_INSTRUCTIONS TO FOLLOW_.
Only the lines from the one with "Select the BMR 2199 kcal row" through the end of the material are wanted, copied exactly and with the pictures left out.

_GIVEN RECORDS_.
Segment Open

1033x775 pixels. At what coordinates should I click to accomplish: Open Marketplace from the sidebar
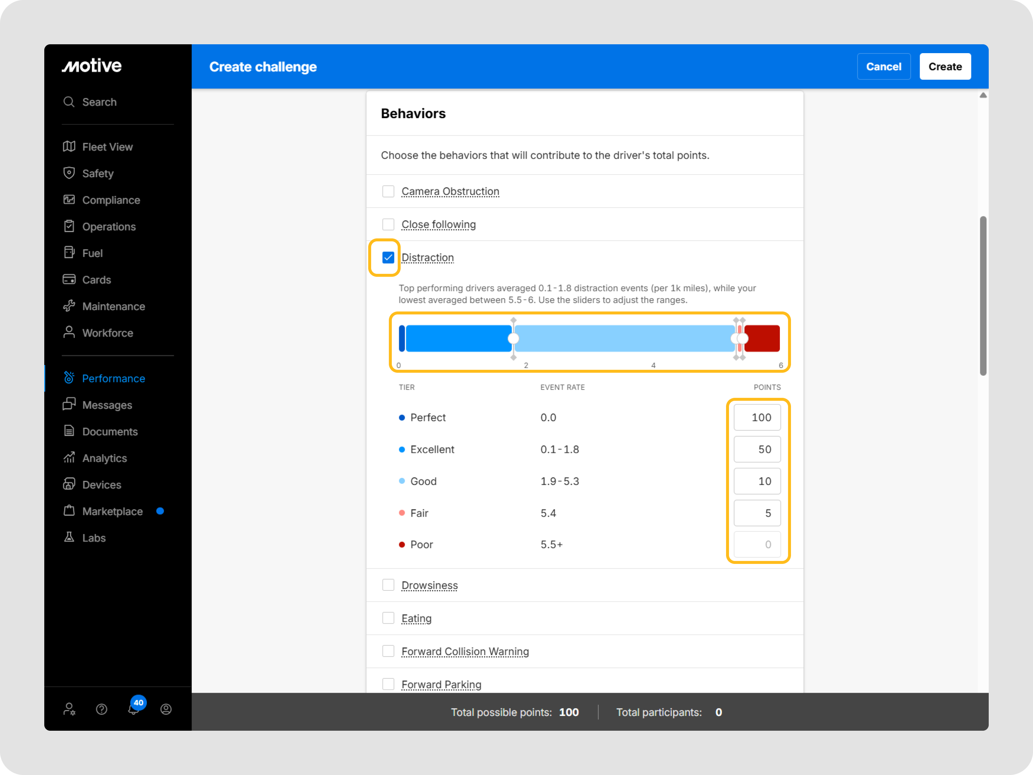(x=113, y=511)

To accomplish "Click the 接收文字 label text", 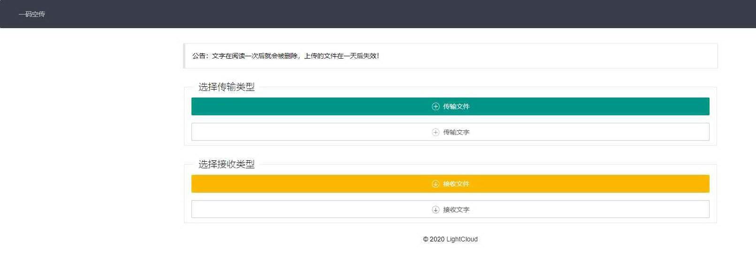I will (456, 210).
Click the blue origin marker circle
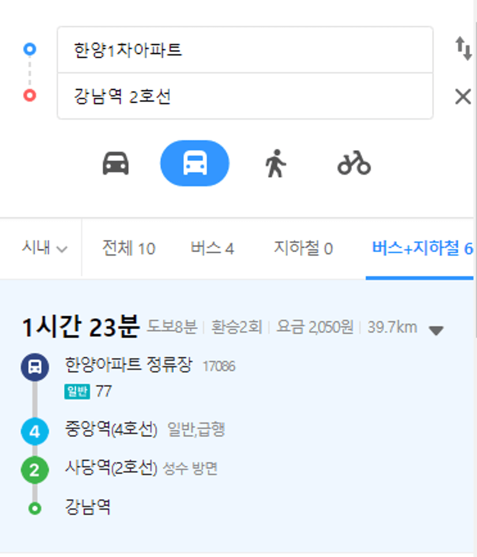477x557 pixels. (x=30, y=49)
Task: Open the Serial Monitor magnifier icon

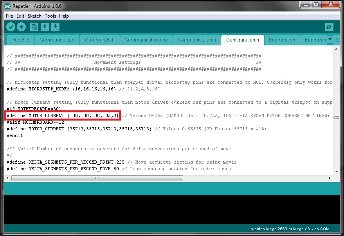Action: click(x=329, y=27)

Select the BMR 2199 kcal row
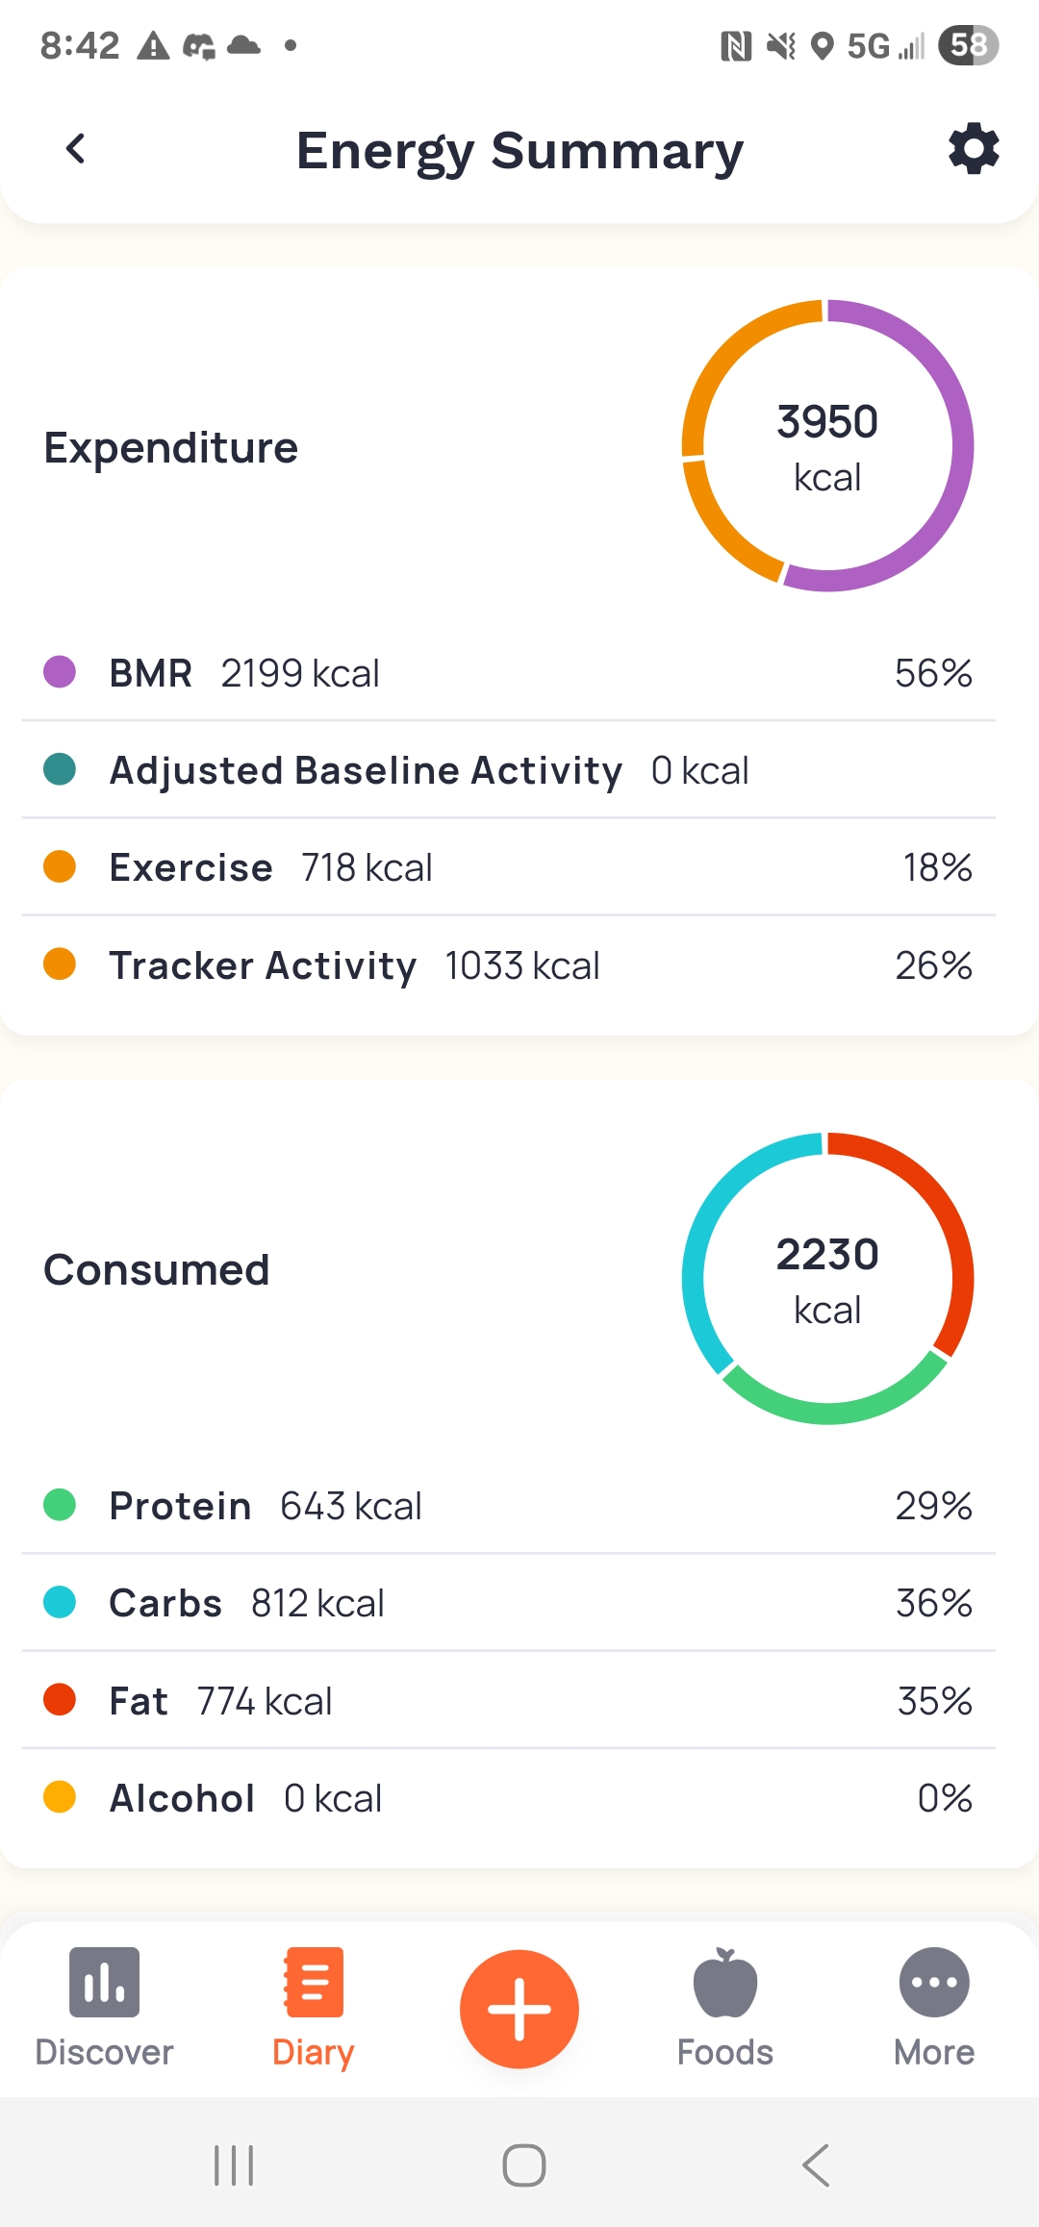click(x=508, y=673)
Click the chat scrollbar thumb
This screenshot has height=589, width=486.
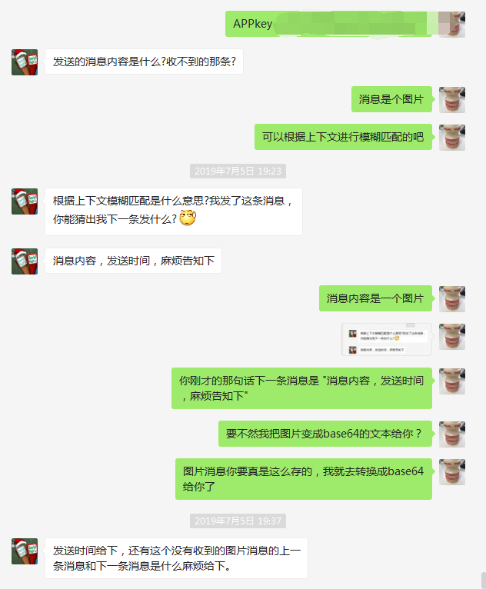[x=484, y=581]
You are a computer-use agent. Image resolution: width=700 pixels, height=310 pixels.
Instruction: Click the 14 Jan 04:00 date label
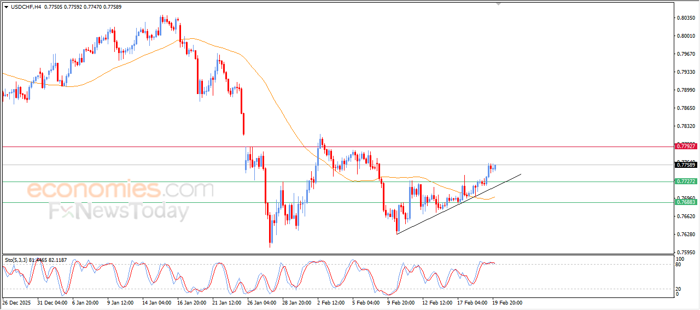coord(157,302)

Segment Closed

_EXERCISE ANSWER_.
Select the BMR 2199 kcal row
click(x=508, y=673)
Click the chat scrollbar thumb
This screenshot has height=589, width=486.
[x=484, y=581]
You are a computer-use agent. Image resolution: width=700 pixels, height=310 pixels.
Instruction: Click the 14 Jan 04:00 date label
coord(157,302)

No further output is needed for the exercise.